Seasoned journalists are humbled by how little they knew during their formative years. It's hard to recognize how much one has yet to learn when reminded of being enrolled in one of the leading journalism schools in the nation.

The best journalists understand human nature & question that which others take for granted. Understanding human nature may take some a lifetime, while others learn it early in their careers.

I know everyone here is hyperventilating about "ethics" and "journalistic integrity" or whatever, but it seems to me this is just another case of a bunch of students protesting something for no real good reason.

There are bigger things in life than college journalism, like hearings that might free someone who was wrongly convicted. It's not about you!

Do I count as a journalist? I blog regularly and most of it is quick commentary. But I do tackle things that require research and sourcing and effective reporting as well. Most of it will end up with an opinionated slant, but it doesn't make any of the research I do any less real. I investigate and source my work, and in fact do so more transparently than do most "real" journalists, as I embed links to my research, and in the case of any deliberative analysis, for instance with the stimulus bill, I uploaded and linked to my spreadsheets for all to see.

I didn't go to school to write, or to cover the news.

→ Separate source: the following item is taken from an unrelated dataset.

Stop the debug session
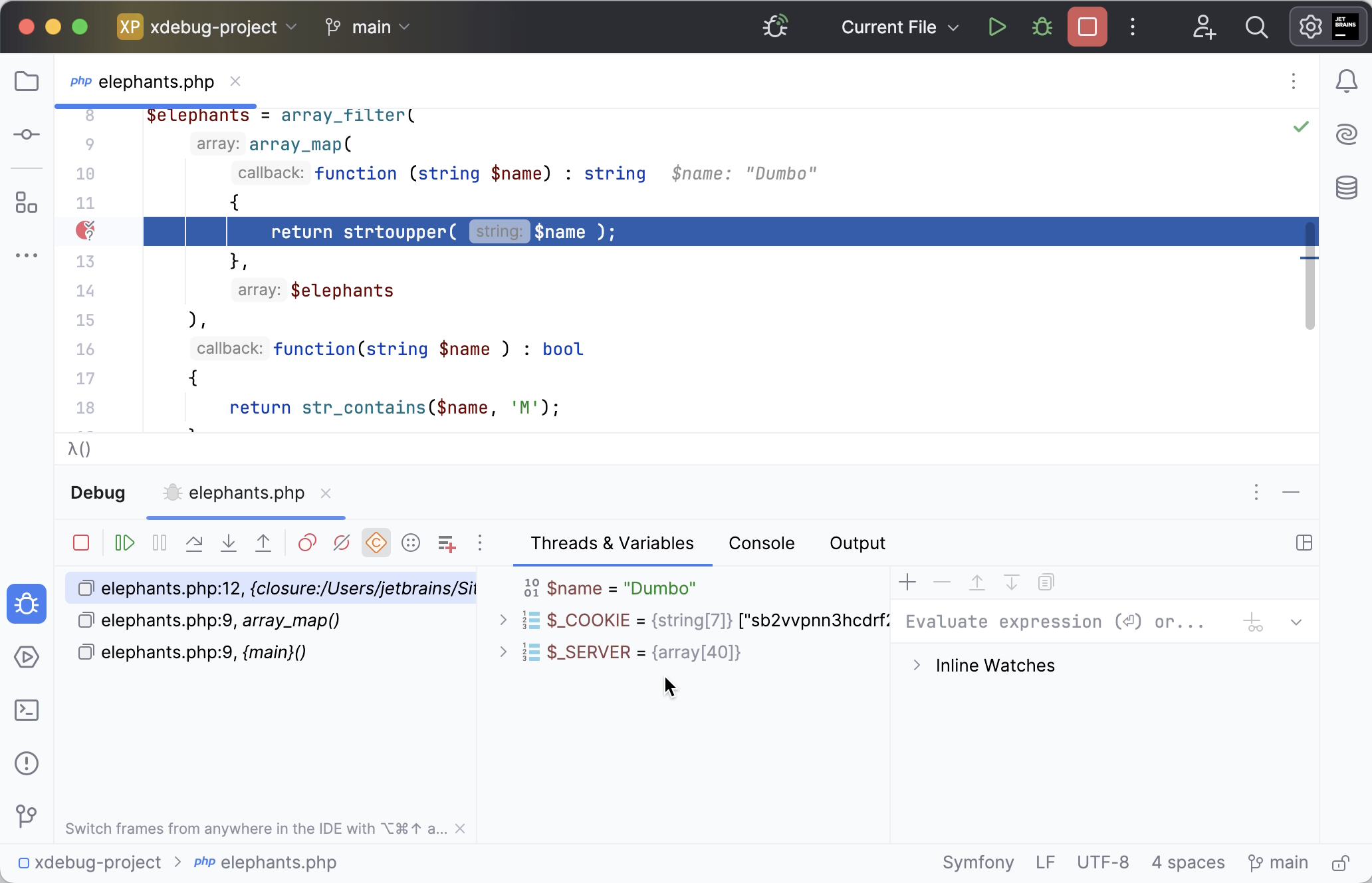Viewport: 1372px width, 883px height. [x=81, y=543]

I'm interested in the news and I love to write, so I write.

What makes a journalist? The research, the effort, and the writing? Or going to J-school?

I think the free market and the emergence of new media as old media dies at an ever increasing pace are proving that what makes a journalist is the former, rather than the latter. The whole idea that there is some imaginary line that a person crosses before becoming a "real" journalist is one of the main ideas that is killing the newspaper industry as it falls behind the pace of the spread of information as it moves presently.

Amen. It's messy. Everyone can commit acts of journalism now. A journalist is someone who commits acts of journalism. People who we'd traditionally call journalists are people who commit a lot of acts of journalism.

I find it hard to stomach though that since it's become so easy to commit acts of journalism, that people who do so should be afforded special rights and protections. The existing shield law thinking always seemed to me to be based less on some belief in a journalist's right to protect his/her sources than the implicit threat that their employer would counter sue in the event of legal trouble.